## Stored items
# # # # # # #
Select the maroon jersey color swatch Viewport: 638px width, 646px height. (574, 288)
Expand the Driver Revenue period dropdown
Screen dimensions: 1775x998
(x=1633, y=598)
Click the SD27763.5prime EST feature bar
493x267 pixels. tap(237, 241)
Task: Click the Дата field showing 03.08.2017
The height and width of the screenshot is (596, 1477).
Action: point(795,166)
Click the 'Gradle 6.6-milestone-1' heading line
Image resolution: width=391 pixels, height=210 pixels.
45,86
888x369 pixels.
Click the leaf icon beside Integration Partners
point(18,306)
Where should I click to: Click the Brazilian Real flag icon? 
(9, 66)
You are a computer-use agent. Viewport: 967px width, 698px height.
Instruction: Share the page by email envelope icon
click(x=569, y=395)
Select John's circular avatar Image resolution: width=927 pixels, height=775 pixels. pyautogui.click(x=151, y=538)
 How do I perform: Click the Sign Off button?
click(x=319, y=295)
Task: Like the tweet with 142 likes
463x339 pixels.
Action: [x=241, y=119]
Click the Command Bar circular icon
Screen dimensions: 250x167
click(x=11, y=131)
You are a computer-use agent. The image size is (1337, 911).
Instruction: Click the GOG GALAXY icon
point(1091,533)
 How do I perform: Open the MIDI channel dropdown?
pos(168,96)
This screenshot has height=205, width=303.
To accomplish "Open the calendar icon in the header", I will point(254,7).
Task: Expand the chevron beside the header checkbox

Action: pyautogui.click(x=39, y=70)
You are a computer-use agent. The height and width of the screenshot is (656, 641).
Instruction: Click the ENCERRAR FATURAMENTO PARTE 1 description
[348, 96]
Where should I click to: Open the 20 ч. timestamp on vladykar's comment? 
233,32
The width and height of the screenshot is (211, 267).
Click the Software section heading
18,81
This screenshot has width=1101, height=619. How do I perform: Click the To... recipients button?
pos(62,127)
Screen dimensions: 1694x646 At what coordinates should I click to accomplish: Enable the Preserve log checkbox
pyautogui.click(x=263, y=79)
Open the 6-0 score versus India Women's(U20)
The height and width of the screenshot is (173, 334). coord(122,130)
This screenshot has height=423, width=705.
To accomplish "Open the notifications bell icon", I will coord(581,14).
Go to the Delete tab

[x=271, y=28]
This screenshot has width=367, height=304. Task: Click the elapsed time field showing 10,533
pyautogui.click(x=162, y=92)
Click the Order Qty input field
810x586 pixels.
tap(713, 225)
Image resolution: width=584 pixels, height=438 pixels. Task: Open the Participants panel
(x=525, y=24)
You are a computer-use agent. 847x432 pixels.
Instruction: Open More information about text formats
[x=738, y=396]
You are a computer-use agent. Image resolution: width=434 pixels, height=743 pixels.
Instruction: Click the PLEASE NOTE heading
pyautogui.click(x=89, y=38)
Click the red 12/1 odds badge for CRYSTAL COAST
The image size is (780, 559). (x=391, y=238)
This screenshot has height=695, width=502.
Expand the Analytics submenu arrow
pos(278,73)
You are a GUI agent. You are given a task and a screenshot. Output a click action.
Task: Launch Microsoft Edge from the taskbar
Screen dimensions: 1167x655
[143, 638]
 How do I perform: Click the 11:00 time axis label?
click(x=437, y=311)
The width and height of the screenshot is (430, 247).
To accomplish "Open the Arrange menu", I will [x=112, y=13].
# # # # # # #
## Exercise instructions
Across the entries above, how many lines include the word "computer"? Give only the number.

## Your response
5